**** DATASET CONTENT ****

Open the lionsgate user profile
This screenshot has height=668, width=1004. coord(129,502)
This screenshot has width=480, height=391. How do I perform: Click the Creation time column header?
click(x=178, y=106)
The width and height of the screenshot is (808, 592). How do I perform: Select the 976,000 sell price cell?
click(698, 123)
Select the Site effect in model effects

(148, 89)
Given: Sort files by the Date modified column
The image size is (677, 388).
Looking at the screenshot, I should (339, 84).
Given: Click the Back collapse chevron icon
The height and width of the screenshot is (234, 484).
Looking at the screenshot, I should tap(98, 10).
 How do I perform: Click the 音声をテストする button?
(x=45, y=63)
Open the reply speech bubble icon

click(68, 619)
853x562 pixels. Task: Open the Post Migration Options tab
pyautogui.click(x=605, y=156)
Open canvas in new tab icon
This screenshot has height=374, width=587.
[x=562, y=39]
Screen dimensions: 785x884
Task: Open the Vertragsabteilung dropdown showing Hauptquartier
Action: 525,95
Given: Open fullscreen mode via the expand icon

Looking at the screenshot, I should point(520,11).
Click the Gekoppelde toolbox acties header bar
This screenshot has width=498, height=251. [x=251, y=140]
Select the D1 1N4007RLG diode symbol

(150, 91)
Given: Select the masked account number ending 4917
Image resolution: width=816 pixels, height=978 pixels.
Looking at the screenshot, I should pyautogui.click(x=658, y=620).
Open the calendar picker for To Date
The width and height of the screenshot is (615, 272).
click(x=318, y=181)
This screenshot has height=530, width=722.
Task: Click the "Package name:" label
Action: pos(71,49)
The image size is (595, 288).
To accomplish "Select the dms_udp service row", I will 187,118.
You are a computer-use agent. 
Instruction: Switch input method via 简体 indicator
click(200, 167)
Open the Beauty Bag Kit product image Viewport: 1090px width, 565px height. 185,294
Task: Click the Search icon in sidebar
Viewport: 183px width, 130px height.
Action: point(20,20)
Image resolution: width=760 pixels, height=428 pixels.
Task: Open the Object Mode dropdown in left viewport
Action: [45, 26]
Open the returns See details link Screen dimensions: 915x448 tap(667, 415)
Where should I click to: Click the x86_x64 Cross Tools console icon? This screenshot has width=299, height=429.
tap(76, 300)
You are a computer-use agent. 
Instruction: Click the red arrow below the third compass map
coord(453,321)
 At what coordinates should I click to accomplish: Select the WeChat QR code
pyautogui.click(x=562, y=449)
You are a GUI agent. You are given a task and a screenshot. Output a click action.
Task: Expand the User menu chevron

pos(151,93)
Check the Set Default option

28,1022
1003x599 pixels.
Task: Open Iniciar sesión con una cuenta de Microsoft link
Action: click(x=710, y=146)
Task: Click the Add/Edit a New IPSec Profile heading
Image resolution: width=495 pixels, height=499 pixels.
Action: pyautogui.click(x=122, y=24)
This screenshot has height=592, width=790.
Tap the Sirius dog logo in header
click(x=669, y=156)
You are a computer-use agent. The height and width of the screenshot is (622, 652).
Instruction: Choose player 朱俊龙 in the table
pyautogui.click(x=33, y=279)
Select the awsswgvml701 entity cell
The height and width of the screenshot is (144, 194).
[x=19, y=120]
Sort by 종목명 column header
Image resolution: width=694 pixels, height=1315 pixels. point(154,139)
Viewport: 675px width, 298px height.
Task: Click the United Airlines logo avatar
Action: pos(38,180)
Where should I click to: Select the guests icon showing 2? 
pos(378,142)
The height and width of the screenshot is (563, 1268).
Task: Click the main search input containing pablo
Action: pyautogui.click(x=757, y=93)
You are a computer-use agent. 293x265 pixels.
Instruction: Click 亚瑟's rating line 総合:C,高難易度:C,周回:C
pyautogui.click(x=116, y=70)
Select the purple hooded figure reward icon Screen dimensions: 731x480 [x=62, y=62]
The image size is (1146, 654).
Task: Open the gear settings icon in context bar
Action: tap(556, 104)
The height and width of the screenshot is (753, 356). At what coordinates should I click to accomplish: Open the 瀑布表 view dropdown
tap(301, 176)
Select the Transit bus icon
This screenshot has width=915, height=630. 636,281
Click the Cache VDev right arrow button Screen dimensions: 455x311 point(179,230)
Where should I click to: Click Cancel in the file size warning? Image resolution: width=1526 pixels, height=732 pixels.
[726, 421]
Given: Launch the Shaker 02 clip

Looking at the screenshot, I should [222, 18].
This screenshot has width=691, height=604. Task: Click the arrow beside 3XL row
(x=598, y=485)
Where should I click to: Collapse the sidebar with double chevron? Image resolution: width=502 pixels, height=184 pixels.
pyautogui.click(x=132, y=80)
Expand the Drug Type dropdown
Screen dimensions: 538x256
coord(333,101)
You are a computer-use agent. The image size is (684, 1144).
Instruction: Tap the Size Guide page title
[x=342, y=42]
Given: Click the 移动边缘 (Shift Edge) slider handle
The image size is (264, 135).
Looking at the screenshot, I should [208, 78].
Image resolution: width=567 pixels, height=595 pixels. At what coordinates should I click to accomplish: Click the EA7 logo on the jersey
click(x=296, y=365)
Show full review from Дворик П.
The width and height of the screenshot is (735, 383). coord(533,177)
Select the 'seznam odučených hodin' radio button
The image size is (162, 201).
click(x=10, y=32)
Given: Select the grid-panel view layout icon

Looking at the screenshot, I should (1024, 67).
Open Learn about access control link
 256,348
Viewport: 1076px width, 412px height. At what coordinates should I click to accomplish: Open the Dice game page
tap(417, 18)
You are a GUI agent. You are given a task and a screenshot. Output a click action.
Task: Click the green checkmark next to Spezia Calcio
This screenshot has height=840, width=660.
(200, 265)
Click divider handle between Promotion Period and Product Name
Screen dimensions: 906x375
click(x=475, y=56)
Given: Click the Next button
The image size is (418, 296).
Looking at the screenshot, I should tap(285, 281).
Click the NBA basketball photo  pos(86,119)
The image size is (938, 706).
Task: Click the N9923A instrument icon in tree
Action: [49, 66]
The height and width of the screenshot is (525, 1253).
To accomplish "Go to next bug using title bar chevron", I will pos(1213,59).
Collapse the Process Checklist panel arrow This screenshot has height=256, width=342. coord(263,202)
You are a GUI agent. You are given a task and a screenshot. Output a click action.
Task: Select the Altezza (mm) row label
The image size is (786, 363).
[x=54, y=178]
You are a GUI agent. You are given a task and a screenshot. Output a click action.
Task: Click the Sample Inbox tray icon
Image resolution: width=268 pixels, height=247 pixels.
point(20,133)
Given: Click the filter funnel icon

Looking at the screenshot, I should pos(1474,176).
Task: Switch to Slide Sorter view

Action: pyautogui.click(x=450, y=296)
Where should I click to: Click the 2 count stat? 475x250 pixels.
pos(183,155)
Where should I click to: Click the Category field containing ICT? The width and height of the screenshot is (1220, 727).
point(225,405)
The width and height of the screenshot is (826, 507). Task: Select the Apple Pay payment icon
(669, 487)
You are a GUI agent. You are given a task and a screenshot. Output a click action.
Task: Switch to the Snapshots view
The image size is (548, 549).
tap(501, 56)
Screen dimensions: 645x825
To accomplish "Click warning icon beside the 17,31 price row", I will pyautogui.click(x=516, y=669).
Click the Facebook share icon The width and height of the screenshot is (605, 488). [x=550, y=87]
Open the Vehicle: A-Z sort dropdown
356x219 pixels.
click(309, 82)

****

PROBLEM REQUIREMENTS: Word for word, reproduce all of the material shown above.

ANSWER BOX:
Open the lionsgate user profile
This screenshot has height=668, width=1004. coord(129,502)
This screenshot has width=480, height=391. How do I perform: Click the Creation time column header?
click(x=178, y=106)
The width and height of the screenshot is (808, 592). How do I perform: Select the 976,000 sell price cell?
click(698, 123)
Select the Site effect in model effects

(148, 89)
Given: Sort files by the Date modified column
The image size is (677, 388).
Looking at the screenshot, I should (339, 84).
Given: Click the Back collapse chevron icon
The height and width of the screenshot is (234, 484).
Looking at the screenshot, I should tap(98, 10).
 How do I perform: Click the 音声をテストする button?
(x=45, y=63)
Open the reply speech bubble icon

click(68, 619)
853x562 pixels. Task: Open the Post Migration Options tab
pyautogui.click(x=605, y=156)
Open canvas in new tab icon
This screenshot has height=374, width=587.
[x=562, y=39]
Screen dimensions: 785x884
Task: Open the Vertragsabteilung dropdown showing Hauptquartier
Action: 525,95
Given: Open fullscreen mode via the expand icon

Looking at the screenshot, I should point(520,11).
Click the Gekoppelde toolbox acties header bar
This screenshot has width=498, height=251. [x=251, y=140]
Select the D1 1N4007RLG diode symbol

(150, 91)
Given: Select the masked account number ending 4917
Image resolution: width=816 pixels, height=978 pixels.
Looking at the screenshot, I should pyautogui.click(x=658, y=620).
Open the calendar picker for To Date
The width and height of the screenshot is (615, 272).
click(x=318, y=181)
This screenshot has height=530, width=722.
Task: Click the "Package name:" label
Action: pos(71,49)
The image size is (595, 288).
To accomplish "Select the dms_udp service row", I will 187,118.
You are a computer-use agent. 
Instruction: Switch input method via 简体 indicator
click(200, 167)
Open the Beauty Bag Kit product image Viewport: 1090px width, 565px height. 185,294
Task: Click the Search icon in sidebar
Viewport: 183px width, 130px height.
Action: point(20,20)
Image resolution: width=760 pixels, height=428 pixels.
Task: Open the Object Mode dropdown in left viewport
Action: [45, 26]
Open the returns See details link Screen dimensions: 915x448 tap(667, 415)
Where should I click to: Click the x86_x64 Cross Tools console icon? This screenshot has width=299, height=429.
tap(76, 300)
You are a computer-use agent. 
Instruction: Click the red arrow below the third compass map
coord(453,321)
 At what coordinates should I click to accomplish: Select the WeChat QR code
pyautogui.click(x=562, y=449)
You are a GUI agent. You are given a task and a screenshot. Output a click action.
Task: Expand the User menu chevron

pos(151,93)
Check the Set Default option

28,1022
1003x599 pixels.
Task: Open Iniciar sesión con una cuenta de Microsoft link
Action: click(x=710, y=146)
Task: Click the Add/Edit a New IPSec Profile heading
Image resolution: width=495 pixels, height=499 pixels.
Action: pyautogui.click(x=122, y=24)
This screenshot has height=592, width=790.
Tap the Sirius dog logo in header
click(x=669, y=156)
You are a computer-use agent. The height and width of the screenshot is (622, 652).
Instruction: Choose player 朱俊龙 in the table
pyautogui.click(x=33, y=279)
Select the awsswgvml701 entity cell
The height and width of the screenshot is (144, 194).
[x=19, y=120]
Sort by 종목명 column header
Image resolution: width=694 pixels, height=1315 pixels. point(154,139)
Viewport: 675px width, 298px height.
Task: Click the United Airlines logo avatar
Action: pos(38,180)
Where should I click to: Select the guests icon showing 2? 
pos(378,142)
The height and width of the screenshot is (563, 1268).
Task: Click the main search input containing pablo
Action: pyautogui.click(x=757, y=93)
You are a computer-use agent. 293x265 pixels.
Instruction: Click 亚瑟's rating line 総合:C,高難易度:C,周回:C
pyautogui.click(x=116, y=70)
Select the purple hooded figure reward icon Screen dimensions: 731x480 [x=62, y=62]
The image size is (1146, 654).
Task: Open the gear settings icon in context bar
Action: tap(556, 104)
The height and width of the screenshot is (753, 356). At what coordinates should I click to accomplish: Open the 瀑布表 view dropdown
tap(301, 176)
Select the Transit bus icon
This screenshot has width=915, height=630. 636,281
Click the Cache VDev right arrow button Screen dimensions: 455x311 point(179,230)
Where should I click to: Click Cancel in the file size warning? Image resolution: width=1526 pixels, height=732 pixels.
[726, 421]
Given: Launch the Shaker 02 clip

Looking at the screenshot, I should [222, 18].
This screenshot has width=691, height=604. Task: Click the arrow beside 3XL row
(x=598, y=485)
Where should I click to: Collapse the sidebar with double chevron? Image resolution: width=502 pixels, height=184 pixels.
pyautogui.click(x=132, y=80)
Expand the Drug Type dropdown
Screen dimensions: 538x256
coord(333,101)
You are a computer-use agent. The image size is (684, 1144).
Instruction: Tap the Size Guide page title
[x=342, y=42]
Given: Click the 移动边缘 (Shift Edge) slider handle
The image size is (264, 135).
Looking at the screenshot, I should [208, 78].
Image resolution: width=567 pixels, height=595 pixels. At what coordinates should I click to accomplish: Click the EA7 logo on the jersey
click(x=296, y=365)
Show full review from Дворик П.
The width and height of the screenshot is (735, 383). coord(533,177)
Select the 'seznam odučených hodin' radio button
The image size is (162, 201).
click(x=10, y=32)
Given: Select the grid-panel view layout icon

Looking at the screenshot, I should (1024, 67).
Open Learn about access control link
 256,348
Viewport: 1076px width, 412px height. At what coordinates should I click to accomplish: Open the Dice game page
tap(417, 18)
You are a GUI agent. You are given a task and a screenshot. Output a click action.
Task: Click the green checkmark next to Spezia Calcio
This screenshot has height=840, width=660.
(200, 265)
Click divider handle between Promotion Period and Product Name
Screen dimensions: 906x375
click(x=475, y=56)
Given: Click the Next button
The image size is (418, 296).
Looking at the screenshot, I should tap(285, 281).
Click the NBA basketball photo  pos(86,119)
The image size is (938, 706).
Task: Click the N9923A instrument icon in tree
Action: [49, 66]
The height and width of the screenshot is (525, 1253).
To accomplish "Go to next bug using title bar chevron", I will pos(1213,59).
Collapse the Process Checklist panel arrow This screenshot has height=256, width=342. coord(263,202)
You are a GUI agent. You are given a task and a screenshot. Output a click action.
Task: Select the Altezza (mm) row label
The image size is (786, 363).
[x=54, y=178]
You are a GUI agent. You are given a task and a screenshot. Output a click action.
Task: Click the Sample Inbox tray icon
Image resolution: width=268 pixels, height=247 pixels.
point(20,133)
Given: Click the filter funnel icon

Looking at the screenshot, I should pos(1474,176).
Task: Switch to Slide Sorter view

Action: pyautogui.click(x=450, y=296)
Where should I click to: Click the 2 count stat? 475x250 pixels.
pos(183,155)
Where should I click to: Click the Category field containing ICT? The width and height of the screenshot is (1220, 727).
point(225,405)
The width and height of the screenshot is (826, 507). Task: Select the Apple Pay payment icon
(669, 487)
You are a GUI agent. You are given a task and a screenshot. Output a click action.
Task: Switch to the Snapshots view
The image size is (548, 549).
tap(501, 56)
Screen dimensions: 645x825
To accomplish "Click warning icon beside the 17,31 price row", I will pyautogui.click(x=516, y=669).
Click the Facebook share icon The width and height of the screenshot is (605, 488). [x=550, y=87]
Open the Vehicle: A-Z sort dropdown
356x219 pixels.
click(309, 82)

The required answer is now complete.